Según mi entender, el IV se usa como un bloque anterior solo para el primer bloque. Pero dado que cada bloque es usado por lo siguiente, esto agrega que la seguridad es que se proporciona un IV y no se basa en la contraseña.
Por lo tanto, implementé un sistema de inicio de sesión cuando el usuario proporciona ambos, distintos con un mínimo de 8 caracteres usando cualquier carácter que les importe, siempre que utilicen al menos 3 tipos (superior, inferior, numérico, especial, no ASCII).
Pero ahora alguien me dijo que al definir el IV, debilito el cifrado, ya que eso haría que la contraseña sea inútil.

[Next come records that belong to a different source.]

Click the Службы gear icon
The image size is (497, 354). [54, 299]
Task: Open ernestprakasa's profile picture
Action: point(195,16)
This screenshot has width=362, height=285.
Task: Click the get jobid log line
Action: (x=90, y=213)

No entendí exactamente su explicación.
Mi código se ve así:
$hash = openssl_encrypt($username, 'aes-256-cbc', $password, false, md5($iv, true));
- Sí, estoy cifrando el nombre de usuario
- Tanto la contraseña como la IV son definidas por el usuario
- Sí, les estoy pidiendo dos contraseñas
- Estoy envolviendo la IV en RAW md5 para garantizar que obtenga una longitud estándar de 16 chr
¿Alguien puede aclarar si el uso IV de esta manera es una buena práctica y esta idea es lo suficientemente fuerte?